Yes, You Can Have Deal-Breakers in Careers, Too — Here's How to Decide on Yours

Careers, like relationships, aren’t something to settle on. Knowing what you want –– and don’t want –– from a future job and employer is extremely important. No one wants to dread their day-to-day life or end up with a job that leaves you living for the weekends. Life’s too short! I’m a firm believer that your career shouldn’t feel like work. You should be passionate, motivated, and excited about what you do every day, or else what’s the point right?

It’s 2020 and it’s time to put you and your needs first. Think about what’s important for you to be happy and successful in your work. Prioritize your must-haves while also being aware of what you prefer because it’s okay to be a little selfish –– this is your career after all!
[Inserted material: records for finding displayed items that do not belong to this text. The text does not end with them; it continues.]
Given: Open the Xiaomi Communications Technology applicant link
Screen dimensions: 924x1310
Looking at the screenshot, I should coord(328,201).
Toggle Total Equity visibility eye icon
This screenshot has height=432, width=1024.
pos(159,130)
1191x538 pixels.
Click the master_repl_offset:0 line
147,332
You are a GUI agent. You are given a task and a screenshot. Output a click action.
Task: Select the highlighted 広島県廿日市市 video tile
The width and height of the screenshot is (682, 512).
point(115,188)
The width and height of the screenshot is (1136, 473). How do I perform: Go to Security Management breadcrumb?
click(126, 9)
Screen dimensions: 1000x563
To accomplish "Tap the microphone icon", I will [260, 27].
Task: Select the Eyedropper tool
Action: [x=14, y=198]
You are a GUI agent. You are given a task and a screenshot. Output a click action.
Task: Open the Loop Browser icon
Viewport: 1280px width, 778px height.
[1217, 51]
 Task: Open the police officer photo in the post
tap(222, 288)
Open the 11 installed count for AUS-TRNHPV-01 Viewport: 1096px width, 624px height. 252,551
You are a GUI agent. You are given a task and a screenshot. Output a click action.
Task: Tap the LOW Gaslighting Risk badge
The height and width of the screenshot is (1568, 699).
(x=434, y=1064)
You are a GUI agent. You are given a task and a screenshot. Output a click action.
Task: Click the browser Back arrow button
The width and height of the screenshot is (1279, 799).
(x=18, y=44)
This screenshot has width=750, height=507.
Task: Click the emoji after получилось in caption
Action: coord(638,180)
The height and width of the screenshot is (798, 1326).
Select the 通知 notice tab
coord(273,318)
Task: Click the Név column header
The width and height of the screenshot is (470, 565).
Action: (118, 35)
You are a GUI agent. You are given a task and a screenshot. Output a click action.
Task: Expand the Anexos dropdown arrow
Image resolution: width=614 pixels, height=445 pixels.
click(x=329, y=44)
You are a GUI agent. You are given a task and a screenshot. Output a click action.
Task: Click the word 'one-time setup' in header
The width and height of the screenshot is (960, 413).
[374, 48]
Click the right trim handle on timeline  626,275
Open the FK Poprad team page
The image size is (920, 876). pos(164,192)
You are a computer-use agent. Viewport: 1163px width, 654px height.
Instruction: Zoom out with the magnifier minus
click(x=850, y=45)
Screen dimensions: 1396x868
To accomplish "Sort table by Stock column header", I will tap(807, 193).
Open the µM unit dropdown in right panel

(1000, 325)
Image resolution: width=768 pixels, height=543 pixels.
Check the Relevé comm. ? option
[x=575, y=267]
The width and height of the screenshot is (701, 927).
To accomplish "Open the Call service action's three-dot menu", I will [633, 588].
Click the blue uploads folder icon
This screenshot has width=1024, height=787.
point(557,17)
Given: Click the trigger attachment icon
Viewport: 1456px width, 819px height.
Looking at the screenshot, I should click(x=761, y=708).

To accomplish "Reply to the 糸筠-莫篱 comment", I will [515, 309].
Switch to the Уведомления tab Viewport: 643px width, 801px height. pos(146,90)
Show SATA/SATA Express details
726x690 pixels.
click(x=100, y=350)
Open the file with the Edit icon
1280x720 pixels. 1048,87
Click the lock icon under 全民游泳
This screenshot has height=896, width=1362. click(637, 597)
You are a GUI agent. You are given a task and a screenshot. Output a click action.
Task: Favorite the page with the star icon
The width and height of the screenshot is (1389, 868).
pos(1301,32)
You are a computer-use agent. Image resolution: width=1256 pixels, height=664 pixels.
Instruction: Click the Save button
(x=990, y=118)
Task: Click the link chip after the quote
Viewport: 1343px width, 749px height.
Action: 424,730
Why it’s important to prioritize

Priorities are your best friend. They are the key to really knowing yourself. If you can take a pen to paper and list out what’s most important and valuable to you, then nothing can get in your way. Job hunting can be an overwhelming and intimidating process (trust me, you’re not alone), making prioritizing a necessity for every job hunter.

There are so many factors to consider but fear not, I’m going to break down all the steps you can take in order to curate a personal list of career priorities –– and deal-breakers –– to get you feeling as confident and prepared as possible.

What’s your ideal work environment?

Another firm belief I hold is that your environment heavily affects your level of productivity, as well as (and arguably more important) your mood. You can’t do incredible work operating under a negative, unhappy mindset. This might sound odd but go back to the basics. In what kind of atmosphere do you feel most motivated and inspired? Where do you get your best work done, whether that be for school or business?

Do you see yourself at a desk job working a 9-5? Do you thrive off of travel? Do you need to be in the hub of a city? All these questions are to get you thinking about where you see yourself working. You can’t begin the job search until you know, on a basic level, where you want to be.

Location, location, location

Canal Street Station Signage

Now that you know the type of environment you want to operate under, it’s time to narrow in on a location. Some things to consider in terms of geography are transportation, commute times, weather, and lifestyle.

Are you looking to drive to work every day, or would you rather take a train or the subway? How much time are you willing to carve out for commuting? This then transfers over into weather conditions (especially if you’re driving yourself) and your lifestyle habits. Do you prefer morning workouts, meaning you need some extra time in the morning to fit that in, instead of spending that time on commuting? Do you prefer to sleep in? Location will impact so much of your life both in and outside of work, so really dig deep into what you prefer.

These might seem like minor details, but they affect your daily habits. You don’t want to neglect that. It’s often the little things that people are quick to overlook.

Do your research!

This one may seem broad but it’s so important. Do some digging! Acquire some info on the company’s employee retention rate. Reach out to former employees to see how they felt about working there. What were the biggest challenges they faced?

I’d first start off by looking up the company’s website. You can tell a lot from just that alone –– the kind of work they’ve done, some background on their current employers and how legitimate they seem to be. Throwing in a simple Google search also never hurt anyone! You can see if any articles have been written about the company, some of their credentials and, again, you will be able to tell how legit and well-known they seem to be.

Some other things to consider are gender gaps, age differences, and opportunities for growth. Gender and age demographics contribute heavily to your work environment and the overall atmosphere. Your co-workers are who you’ll be spending most of your time with, collaborating, socializing after work, etc. And opportunities for growth are important so you know how you can move up in a job. You don’t want to stay at entry-level forever. LinkedIn really breaks down why each of these factors are important.

There’s nothing wrong with asking questions and doing a little detective work. It’s completely normal and incredibly responsible. The last thing you want to do is walk into a job having no idea what to expect because you haven’t done your research!

What’s your preferred dress code?

This is another one that may seem minimal but really affects your everyday. What level of casualness are you looking to work under? Are you looking for something more corporate where you’re rocking a pantsuit and blazer on the daily? Or are you looking for a career where you can wear jeans and some booties? This is important! Be honest with yourself about what you need to be happy!

Related: How to Stay True to Yourself When You Enter The Workforce

What to do if the job you have isn’t matching your wants

It’s important to acknowledge that not every job has to be the “perfect” one, especially your first one, or few. Initially, it’s all going to be a learning experience. You’ll be figuring out what you like, as well as what you dislike. Learning the kinds of jobs you don’t enjoy is invaluable! It’s better to learn early on than to waste your time pursuing something you’ll come to dread. The job doesn’t have to be easy (nor should it be) but you don’t always know what you want right of the bat –– that’s what experience is for!

These are all huge parts of staying true to yourself when it comes to entering the workforce. Really sit down and think of your absolute musts along with your absolute must-nots. Hopefully this gave you a good step-by-step breakdown on the factors to consider and the questions to ask yourself when thinking of your career deal breakers. Stay true to you and don’t settle!